The actor plays a fictional Italian president facing the end of his tenure in Sorrentino’s serious-minded follow-up to ‘Parthenope’
Dir/scr: Paolo Sorrentino. Italy. 2025. 131mins
Paolo Sorrentino can usually be relied on for stylistic and thematic fireworks so a new film from the idiosyncratic Italian auteur seems an obvious choice for a Venice opening night. But against expectations – especially following 2024’s lavish, even kitsch Parthenope – his latest offering is an austere, serious-minded affair, its tone set by a gravitas-laden lead by long-term Sorrentino star Toni Servillo as a fictional Italian president facing his final days in office.
Sorrentino tones things down while remaining recognisably himself
The latest of Sorrentino’s political stories, La Grazia contrasts starkly with his Il Divo and Loro, both starring Servillo; a spare fable about the inner conflicts of an Italian statesman, this time entirely imaginary, it shows Sorrentino dialling down his often unruly propensity for flashiness and aiming for a new maturity, more convincingly than not. Specific cultural references will see La Grazia registering more at home than abroad but, given Parthenope’s strong domestic box-office, Italian audiences will surely flock to its successor, different though it is.
While sluggish in its first half hour, La Grazia finds its footing once it fully establishes the enclosed world of an elderly Italian president Mariano De Santis (Servillo). The former judge is much respected, but recognised – by his entourage and indeed by himself – to be a bit of a dry stick. Nicknamed ‘Reinforced Concrete’, he is notorious for stolid circumspection, always taking his time to think issues through in accordance with the national constitution. With only a few more months in office, he has three important dossiers to ponder: a proposed bill on euthanasia and two applications to pardon convicted killers (the film’s title plays on the Italian word meaning both ‘pardon’ and ‘grace’).

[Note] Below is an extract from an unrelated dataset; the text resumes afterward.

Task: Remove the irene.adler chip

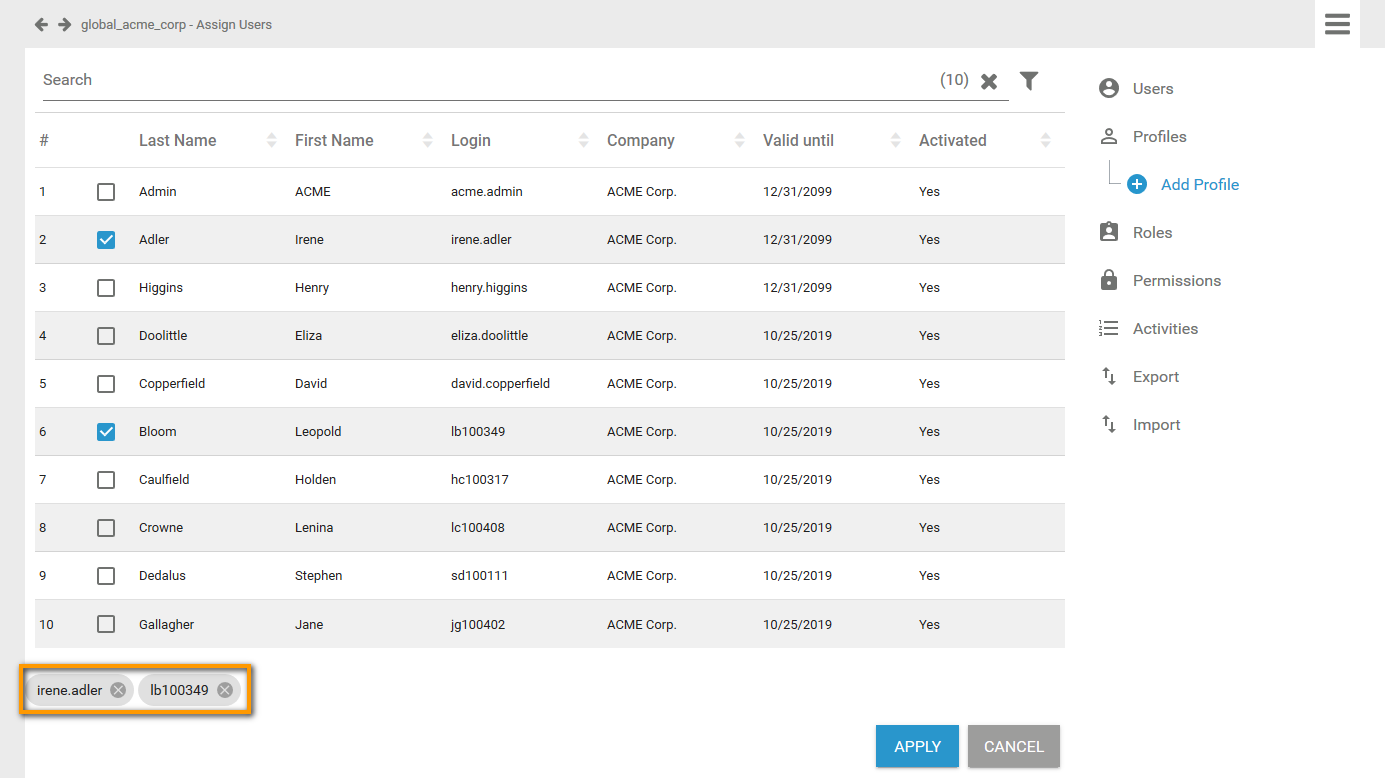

Living in august seclusion amid the vastness of Rome’s Quirinale Palace, De Santis has a close advisor in lawyer daughter Dorotea (Anna Ferzetti), and a friend and counsellor in the Black, dreadlocked, moped-riding Pope (Rufin Doh Zeyenouin, wryly avuncular). A man with seemingly few pleasures in life – other than the music of real-life Italian rapper Guè, who has a cameo – De Santis is grieving for his beloved wife Aurora, who died eight years earlier, and is still tormented by her affair decades earlier with an unknown lover.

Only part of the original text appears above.